Given information: Begin

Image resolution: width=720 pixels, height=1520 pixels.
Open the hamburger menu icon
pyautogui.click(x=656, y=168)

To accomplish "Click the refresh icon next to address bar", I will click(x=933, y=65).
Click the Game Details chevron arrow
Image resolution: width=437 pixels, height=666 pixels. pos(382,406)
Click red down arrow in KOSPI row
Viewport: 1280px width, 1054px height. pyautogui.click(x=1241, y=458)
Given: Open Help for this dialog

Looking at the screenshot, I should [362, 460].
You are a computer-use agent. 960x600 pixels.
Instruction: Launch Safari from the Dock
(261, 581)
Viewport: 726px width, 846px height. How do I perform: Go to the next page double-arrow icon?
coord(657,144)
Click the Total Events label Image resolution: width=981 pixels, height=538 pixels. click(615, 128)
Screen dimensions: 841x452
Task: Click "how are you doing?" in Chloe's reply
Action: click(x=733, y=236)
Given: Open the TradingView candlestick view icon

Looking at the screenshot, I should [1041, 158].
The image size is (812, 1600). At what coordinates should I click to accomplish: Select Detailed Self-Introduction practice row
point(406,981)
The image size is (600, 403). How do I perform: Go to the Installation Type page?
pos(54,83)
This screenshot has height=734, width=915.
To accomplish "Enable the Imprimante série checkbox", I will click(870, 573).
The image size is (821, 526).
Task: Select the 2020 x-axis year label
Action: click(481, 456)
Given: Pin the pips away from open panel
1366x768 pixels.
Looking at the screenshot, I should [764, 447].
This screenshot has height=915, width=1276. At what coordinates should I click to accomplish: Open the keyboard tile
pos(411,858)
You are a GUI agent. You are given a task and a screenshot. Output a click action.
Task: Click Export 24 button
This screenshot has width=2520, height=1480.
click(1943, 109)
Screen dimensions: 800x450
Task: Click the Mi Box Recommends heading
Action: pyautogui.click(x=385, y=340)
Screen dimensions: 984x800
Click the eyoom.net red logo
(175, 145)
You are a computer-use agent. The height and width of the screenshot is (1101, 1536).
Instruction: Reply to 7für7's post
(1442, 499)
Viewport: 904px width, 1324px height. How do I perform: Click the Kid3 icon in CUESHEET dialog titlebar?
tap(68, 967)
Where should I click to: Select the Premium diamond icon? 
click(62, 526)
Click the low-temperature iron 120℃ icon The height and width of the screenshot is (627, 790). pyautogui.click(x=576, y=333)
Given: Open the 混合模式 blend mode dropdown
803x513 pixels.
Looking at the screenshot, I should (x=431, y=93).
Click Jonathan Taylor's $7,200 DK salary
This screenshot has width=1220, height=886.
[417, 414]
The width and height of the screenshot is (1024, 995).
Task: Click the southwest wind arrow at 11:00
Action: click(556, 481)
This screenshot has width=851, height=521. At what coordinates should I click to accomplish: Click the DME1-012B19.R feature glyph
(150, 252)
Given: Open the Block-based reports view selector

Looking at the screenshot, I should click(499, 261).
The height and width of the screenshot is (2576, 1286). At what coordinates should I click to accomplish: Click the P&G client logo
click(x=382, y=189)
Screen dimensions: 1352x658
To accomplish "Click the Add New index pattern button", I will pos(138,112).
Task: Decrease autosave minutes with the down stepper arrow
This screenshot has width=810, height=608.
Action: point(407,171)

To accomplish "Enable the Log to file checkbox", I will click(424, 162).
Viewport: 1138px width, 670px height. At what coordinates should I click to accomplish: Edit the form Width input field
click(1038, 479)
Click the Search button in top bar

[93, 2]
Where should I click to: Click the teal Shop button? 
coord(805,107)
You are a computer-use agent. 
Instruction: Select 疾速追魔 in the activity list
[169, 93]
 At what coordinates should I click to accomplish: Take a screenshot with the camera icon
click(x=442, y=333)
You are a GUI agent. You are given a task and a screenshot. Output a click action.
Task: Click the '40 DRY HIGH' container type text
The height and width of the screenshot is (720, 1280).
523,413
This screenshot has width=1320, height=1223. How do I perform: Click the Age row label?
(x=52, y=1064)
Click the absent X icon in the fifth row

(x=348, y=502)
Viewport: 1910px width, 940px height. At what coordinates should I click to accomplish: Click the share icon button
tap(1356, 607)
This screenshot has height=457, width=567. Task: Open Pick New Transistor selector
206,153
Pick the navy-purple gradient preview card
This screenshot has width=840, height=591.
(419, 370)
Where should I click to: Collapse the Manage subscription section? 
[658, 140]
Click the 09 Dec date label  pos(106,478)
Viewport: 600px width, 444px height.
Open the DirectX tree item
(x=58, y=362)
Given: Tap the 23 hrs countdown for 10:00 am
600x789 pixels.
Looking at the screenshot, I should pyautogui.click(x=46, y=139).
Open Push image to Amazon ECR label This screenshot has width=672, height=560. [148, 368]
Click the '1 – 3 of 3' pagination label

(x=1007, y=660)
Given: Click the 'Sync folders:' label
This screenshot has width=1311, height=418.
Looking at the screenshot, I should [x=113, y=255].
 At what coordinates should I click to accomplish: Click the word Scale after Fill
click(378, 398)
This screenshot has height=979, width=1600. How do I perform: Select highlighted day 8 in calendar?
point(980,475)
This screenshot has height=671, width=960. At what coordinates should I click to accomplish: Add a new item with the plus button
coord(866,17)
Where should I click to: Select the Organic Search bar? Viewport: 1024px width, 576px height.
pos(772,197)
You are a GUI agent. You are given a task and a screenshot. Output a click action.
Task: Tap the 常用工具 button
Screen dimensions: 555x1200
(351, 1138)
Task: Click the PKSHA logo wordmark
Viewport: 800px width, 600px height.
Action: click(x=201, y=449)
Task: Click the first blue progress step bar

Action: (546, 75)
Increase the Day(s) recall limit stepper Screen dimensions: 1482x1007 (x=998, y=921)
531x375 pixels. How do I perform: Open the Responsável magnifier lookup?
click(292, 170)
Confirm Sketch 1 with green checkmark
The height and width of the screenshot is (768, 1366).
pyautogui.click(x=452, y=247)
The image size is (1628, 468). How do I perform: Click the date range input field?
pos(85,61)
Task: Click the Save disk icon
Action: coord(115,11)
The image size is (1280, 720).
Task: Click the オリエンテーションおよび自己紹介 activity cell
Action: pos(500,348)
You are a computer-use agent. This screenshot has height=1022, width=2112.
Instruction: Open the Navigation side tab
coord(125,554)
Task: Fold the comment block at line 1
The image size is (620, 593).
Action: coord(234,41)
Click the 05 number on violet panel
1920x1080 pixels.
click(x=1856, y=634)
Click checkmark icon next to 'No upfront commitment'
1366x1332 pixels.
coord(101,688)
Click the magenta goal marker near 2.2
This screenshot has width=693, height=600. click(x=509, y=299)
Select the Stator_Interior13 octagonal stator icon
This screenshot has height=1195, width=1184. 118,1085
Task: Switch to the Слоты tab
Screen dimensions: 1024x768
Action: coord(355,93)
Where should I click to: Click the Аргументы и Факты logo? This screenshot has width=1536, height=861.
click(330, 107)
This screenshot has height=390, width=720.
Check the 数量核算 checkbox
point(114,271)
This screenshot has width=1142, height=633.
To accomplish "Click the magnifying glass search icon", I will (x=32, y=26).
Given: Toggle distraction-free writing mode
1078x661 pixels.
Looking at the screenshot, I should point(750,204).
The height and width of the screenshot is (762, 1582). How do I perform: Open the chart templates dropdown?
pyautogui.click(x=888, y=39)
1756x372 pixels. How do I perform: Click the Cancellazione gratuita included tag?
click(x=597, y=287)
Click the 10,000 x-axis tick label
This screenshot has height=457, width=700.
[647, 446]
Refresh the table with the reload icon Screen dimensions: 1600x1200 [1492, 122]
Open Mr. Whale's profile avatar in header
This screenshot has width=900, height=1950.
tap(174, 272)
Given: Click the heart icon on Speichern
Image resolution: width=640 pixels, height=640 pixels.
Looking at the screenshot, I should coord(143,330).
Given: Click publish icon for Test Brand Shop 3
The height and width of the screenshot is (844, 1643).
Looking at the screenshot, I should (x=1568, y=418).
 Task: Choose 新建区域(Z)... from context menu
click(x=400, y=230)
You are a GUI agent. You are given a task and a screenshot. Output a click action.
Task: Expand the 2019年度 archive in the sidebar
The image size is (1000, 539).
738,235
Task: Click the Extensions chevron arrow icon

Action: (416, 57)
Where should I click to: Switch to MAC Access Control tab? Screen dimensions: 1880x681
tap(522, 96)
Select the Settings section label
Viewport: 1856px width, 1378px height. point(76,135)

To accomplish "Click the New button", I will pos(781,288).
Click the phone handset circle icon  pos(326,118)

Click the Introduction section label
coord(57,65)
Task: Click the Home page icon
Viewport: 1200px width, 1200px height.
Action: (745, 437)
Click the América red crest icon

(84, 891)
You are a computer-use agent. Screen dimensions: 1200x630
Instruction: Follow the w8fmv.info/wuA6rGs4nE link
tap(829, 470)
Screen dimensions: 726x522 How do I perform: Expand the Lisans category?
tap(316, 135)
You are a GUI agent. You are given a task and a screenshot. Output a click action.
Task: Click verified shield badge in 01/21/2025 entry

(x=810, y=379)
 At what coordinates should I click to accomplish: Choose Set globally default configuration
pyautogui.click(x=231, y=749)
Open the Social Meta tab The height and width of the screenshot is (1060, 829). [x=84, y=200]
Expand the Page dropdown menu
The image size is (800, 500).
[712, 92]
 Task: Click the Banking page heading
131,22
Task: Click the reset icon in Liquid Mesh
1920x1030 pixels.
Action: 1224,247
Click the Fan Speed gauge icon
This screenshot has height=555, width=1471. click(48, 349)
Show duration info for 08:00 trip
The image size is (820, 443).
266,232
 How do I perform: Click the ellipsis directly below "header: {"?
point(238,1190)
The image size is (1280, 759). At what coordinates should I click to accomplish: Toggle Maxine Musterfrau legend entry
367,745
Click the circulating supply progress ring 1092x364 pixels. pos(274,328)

Given information: End

§ **Task brief**: Across the preceding material, how many lines contain the word "mode"? State the number alone.

§ **Solution below**: 2